● **Problem details**
The listing should be returned in its entirety, exactly as given.

● **Data in this exercise**

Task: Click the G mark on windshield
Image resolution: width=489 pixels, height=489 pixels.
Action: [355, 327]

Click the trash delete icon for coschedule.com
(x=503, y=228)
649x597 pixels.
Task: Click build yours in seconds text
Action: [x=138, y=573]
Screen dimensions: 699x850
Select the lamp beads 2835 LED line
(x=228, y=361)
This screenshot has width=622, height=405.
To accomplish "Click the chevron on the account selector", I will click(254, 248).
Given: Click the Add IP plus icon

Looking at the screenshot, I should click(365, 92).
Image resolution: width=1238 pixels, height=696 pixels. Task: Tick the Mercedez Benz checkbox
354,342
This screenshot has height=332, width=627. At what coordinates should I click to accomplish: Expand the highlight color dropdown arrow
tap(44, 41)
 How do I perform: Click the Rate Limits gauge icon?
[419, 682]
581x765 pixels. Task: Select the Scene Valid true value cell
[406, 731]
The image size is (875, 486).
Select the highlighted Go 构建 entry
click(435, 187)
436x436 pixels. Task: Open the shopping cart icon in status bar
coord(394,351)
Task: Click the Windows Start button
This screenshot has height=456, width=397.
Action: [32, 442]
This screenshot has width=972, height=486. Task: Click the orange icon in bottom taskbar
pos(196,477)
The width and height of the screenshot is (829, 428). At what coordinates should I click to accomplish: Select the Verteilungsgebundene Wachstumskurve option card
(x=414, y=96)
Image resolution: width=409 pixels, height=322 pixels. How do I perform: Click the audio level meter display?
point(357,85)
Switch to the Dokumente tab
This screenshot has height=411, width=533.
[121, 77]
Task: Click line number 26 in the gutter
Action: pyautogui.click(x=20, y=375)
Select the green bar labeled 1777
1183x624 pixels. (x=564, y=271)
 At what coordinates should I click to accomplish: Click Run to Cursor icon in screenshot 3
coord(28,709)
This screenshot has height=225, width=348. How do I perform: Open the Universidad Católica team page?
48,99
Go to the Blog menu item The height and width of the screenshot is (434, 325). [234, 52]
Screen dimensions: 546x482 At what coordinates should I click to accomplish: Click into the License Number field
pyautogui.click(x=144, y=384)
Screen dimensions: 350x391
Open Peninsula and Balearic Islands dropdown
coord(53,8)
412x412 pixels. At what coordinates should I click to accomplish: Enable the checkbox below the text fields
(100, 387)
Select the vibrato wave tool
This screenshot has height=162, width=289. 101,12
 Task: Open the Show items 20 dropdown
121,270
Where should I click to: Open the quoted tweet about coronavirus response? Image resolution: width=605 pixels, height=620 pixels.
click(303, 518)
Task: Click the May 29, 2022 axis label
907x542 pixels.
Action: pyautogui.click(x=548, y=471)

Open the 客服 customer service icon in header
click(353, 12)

● **Answer below**
Task: Click the G mark on windshield
Image resolution: width=489 pixels, height=489 pixels.
Action: [355, 327]

Click the trash delete icon for coschedule.com
(x=503, y=228)
649x597 pixels.
Task: Click build yours in seconds text
Action: [x=138, y=573]
Screen dimensions: 699x850
Select the lamp beads 2835 LED line
(x=228, y=361)
This screenshot has width=622, height=405.
To accomplish "Click the chevron on the account selector", I will click(254, 248).
Given: Click the Add IP plus icon

Looking at the screenshot, I should click(365, 92).
Image resolution: width=1238 pixels, height=696 pixels. Task: Tick the Mercedez Benz checkbox
354,342
This screenshot has height=332, width=627. At what coordinates should I click to accomplish: Expand the highlight color dropdown arrow
tap(44, 41)
 How do I perform: Click the Rate Limits gauge icon?
[419, 682]
581x765 pixels. Task: Select the Scene Valid true value cell
[406, 731]
The image size is (875, 486).
Select the highlighted Go 构建 entry
click(435, 187)
436x436 pixels. Task: Open the shopping cart icon in status bar
coord(394,351)
Task: Click the Windows Start button
This screenshot has height=456, width=397.
Action: [32, 442]
This screenshot has width=972, height=486. Task: Click the orange icon in bottom taskbar
pos(196,477)
The width and height of the screenshot is (829, 428). At what coordinates should I click to accomplish: Select the Verteilungsgebundene Wachstumskurve option card
(x=414, y=96)
Image resolution: width=409 pixels, height=322 pixels. How do I perform: Click the audio level meter display?
point(357,85)
Switch to the Dokumente tab
This screenshot has height=411, width=533.
[121, 77]
Task: Click line number 26 in the gutter
Action: pyautogui.click(x=20, y=375)
Select the green bar labeled 1777
1183x624 pixels. (x=564, y=271)
 At what coordinates should I click to accomplish: Click Run to Cursor icon in screenshot 3
coord(28,709)
This screenshot has height=225, width=348. How do I perform: Open the Universidad Católica team page?
48,99
Go to the Blog menu item The height and width of the screenshot is (434, 325). [234, 52]
Screen dimensions: 546x482 At what coordinates should I click to accomplish: Click into the License Number field
pyautogui.click(x=144, y=384)
Screen dimensions: 350x391
Open Peninsula and Balearic Islands dropdown
coord(53,8)
412x412 pixels. At what coordinates should I click to accomplish: Enable the checkbox below the text fields
(100, 387)
Select the vibrato wave tool
This screenshot has height=162, width=289. 101,12
 Task: Open the Show items 20 dropdown
121,270
Where should I click to: Open the quoted tweet about coronavirus response? Image resolution: width=605 pixels, height=620 pixels.
click(303, 518)
Task: Click the May 29, 2022 axis label
907x542 pixels.
Action: pyautogui.click(x=548, y=471)

Open the 客服 customer service icon in header
click(353, 12)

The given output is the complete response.